This house, located in Windham and built some time around 1705-1715, belonged to Eliphalet Dyer. Dyer was a lawyer, a Yale graduate, a Connecticut judge and legislator, a militia officer in the French and Indian War, and a delegate to the Continental Congress. But as far as this post is concerned, those parts of his resume doesn't matter. What's relevant here is that Dyer was a founder of the Susquehanna Company.

The Susquehanna Company was a group of Connecticut men who banded together in 1753 to settle and develop Pennsylvania's Wyoming Valley. The land, they believed, was pretty much theirs already; it had been granted to the Connecticut Colony in the Charter of 1662, which essentially defined Connecticut's shape as what you would get if you took a map of today's Nutmeg State and extended its northern and southern borders westward to the Pacific Ocean. But there was a problem. The cartographically challenged King Charles had also granted that piece of Pennsylvania to William Penn in 1681. And of course, as always, there were various Indian tribes living there already; in the late 1700s, the most powerful of these were the nations that comprised the Iroquois confederacy.

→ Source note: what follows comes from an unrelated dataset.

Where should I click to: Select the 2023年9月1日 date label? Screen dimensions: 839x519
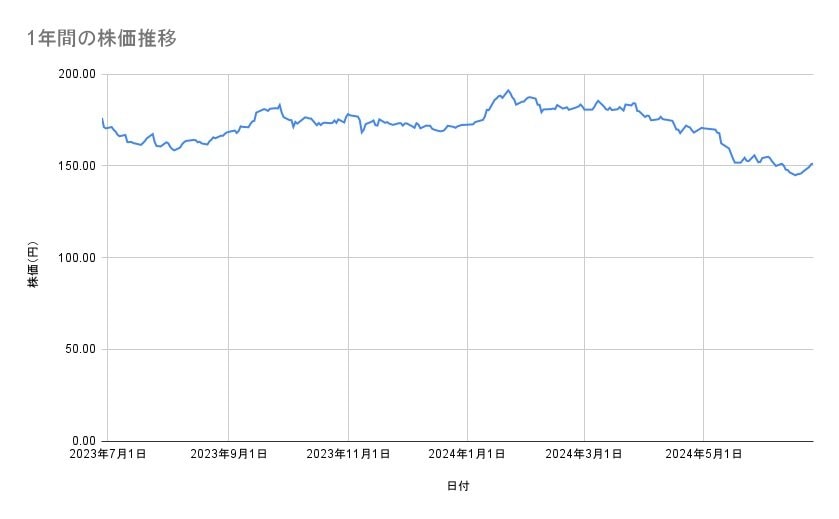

The Connecticutians' plan was to split the Valley into five townships, with each township providing land for 40 settlers and their families. (Digression: If each settler had a wife and 2.5 children, that would be 180 people living in a town roughly the size of New London. If each couple had five children, that would provide each township with 280 residents. If a "family" included a couple, their five children, both sets of their parents, and a spinster aunt with a cat, their town welcome sign would read Pop: 480. Not counting cats. In any case, these people were not big on population density, which is why they wanted to get out of Connecticut in the first place: too many people, not enough farmland.)

The initial Yankee foray into northeastern Pennsylvania began in 1762. There were conflicts from the start, and one particularly violent clash sent them back to Connecticut for several years. But when they returned in greater numbers in 1769, and built the townships of Pittston, Plymouth, Wilkes-Barre, Nanticoke (later Hanover) and Forty Fort (later Kingston) the first Yankee-Pennamite War - or Pennamite-Yankee War, if you prefer - was on. (Pennamite was the name given to Pennsylvanian settlers who, like the Connecticut settlers, believed that their royal charter and their purchase of land in the wild Wyoming Valley from Iroquois representatives gave them the right to settle there.)

Connecticut won this first round, and it was during the ensuing period that their bit of Pennsylvania frontier actually became a Litchfield County town. It was called Westmoreland, and it sent representatives to the Connecticut legislature. It soon morphed into a separate Connecticut county, also called Westmoreland.

While all this was happening, a little tiff called the Revolutionary War was breaking out. So before the Second Yankee-Pennamite War could happen, the Yankees and Pennamites had to team up and fight the British! Actually that's not really what happened. This gets complicated, but the short version is that the enemy of one's enemy is often one's friend, so in 1778 the Connecticut settlers, defended by a few Yankee officers on leave from their positions in the American army, were attacked by Tory troops, their Indian allies, and a few Pennamites.

This was the Battle of Wyoming, in which the outnumbered Yankees were outsmarted and defeated by the Loyalist-led troops in a half-hour of combat that was eclipsed in popular memory by the massacre and flight that followed. (If that sounds vaguely similar to the Battle of Groton Heights, it is - the Loyalists were even led by a man from southeastern Connecticut.) The battle was romanticized in the poem Gertrude of Wyoming, which places flamingos in the Pennsylvania skies and may have inspired the naming of a certain western state. Today, there is a granite monument at the gravesite of the massacre's victims in Wyoming, PA. (This is about three hours and twenty minutes from Hartford, if anyone else was wondering.)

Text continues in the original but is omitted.